Over a month on from the judgment decision in Reeves v Drew & Ors  EWHC 159 (Ch), it has been reported that the Deceased’s daughter Louise (the Claimant in the case) has been ordered to pay a substantial portion of the legal costs incurred by her siblings.
The case surrounded a claim by Louise to prove the validity of a Will that she purported was created by her father (Kevin Reeves) in January 2014. The terms of the 2014 Will were to leave Louise the majority share in the estate, some 80%. Mr Reeves estate was considered to hold a value of approximately £100 million.
In response to the claim, Louise’s siblings raised a defence to prevent her from upholding the 2014 Will, instead looking to revert to a previous 2012 Will. The 2012 Will left the estate more equally between Mr Reeve’s children.
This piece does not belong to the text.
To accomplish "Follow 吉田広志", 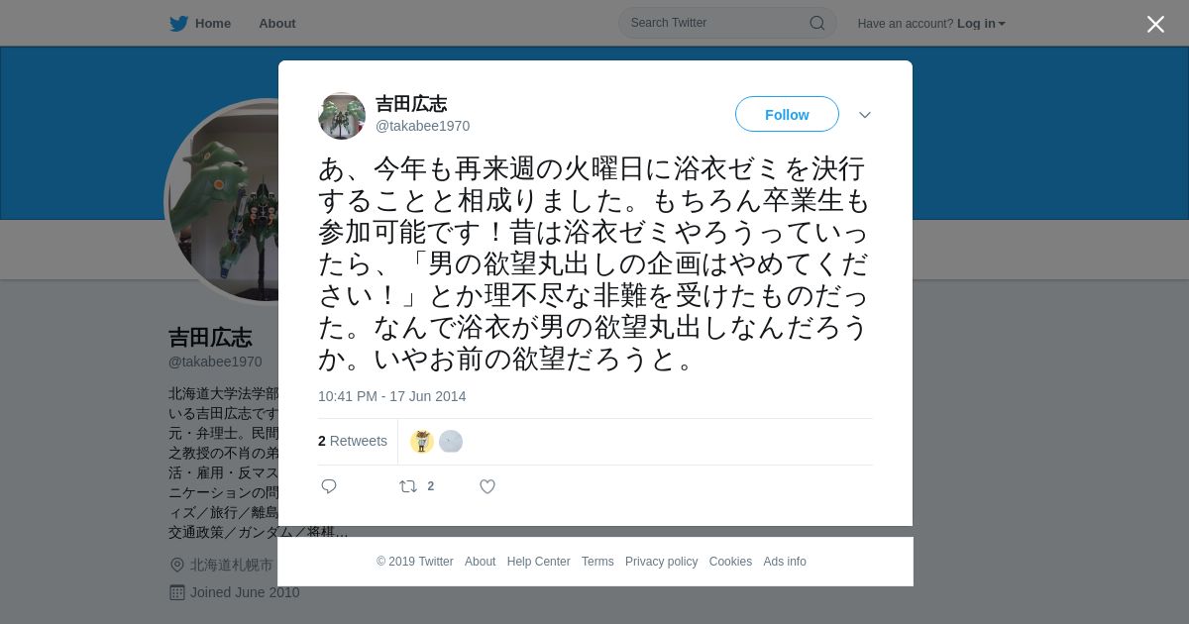I will 787,114.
It was found by the court that that Louise had pulled the wool over her father’s eyes, and that due to several factors, including his illiteracy, it could not be demonstrated that he knew and approved the contents of his last will.
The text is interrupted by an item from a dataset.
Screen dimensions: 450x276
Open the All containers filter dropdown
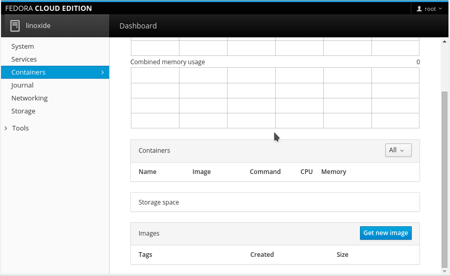(x=398, y=150)
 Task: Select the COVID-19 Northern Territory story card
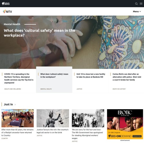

Of course, there are many factors which can determine the outcome of costs in a case like this. However this is a clear demonstration of the principle that, generally speaking, the loser pays the winner’s costs.
Although we are not privy to the precise order made regarding costs, it is a reminder that parties should be wary about taking a case to trial on the basis that they could be ordered to pay a large proportion of the other side’s legal costs if they were to lose.
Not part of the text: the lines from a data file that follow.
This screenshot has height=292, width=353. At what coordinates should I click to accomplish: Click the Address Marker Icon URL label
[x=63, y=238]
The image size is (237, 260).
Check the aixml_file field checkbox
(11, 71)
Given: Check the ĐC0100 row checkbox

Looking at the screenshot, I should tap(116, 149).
In this case, as Louise will still receive a substantial sum from her father’s estate she may feel it was worth the risk. However in a case with a lower estate value, or where the parties are not wealthy in their own right, they ought to consider carefully before proceeding. Especially if one or both sides would be unable to pay for their own legal costs or those of the other side from their own funds (not those held within an estate) if they were to be ordered to do so.
It is therefore important in cases like these that legal professionals are mindful of advising their clients about the potential cost implications, including the risk that the client could be personally liable for those costs.
Going to trial is never attended with certainty, and despite one side believing that they have a strong case, this may not be a view shared by the court on consideration of all the available evidence. Although mediation and the making of early settlement offers will not be appropriate in every case, it is important that clients are always advised of the advantages of seeking an early settlement as well as the potential risks on costs if they do not do so.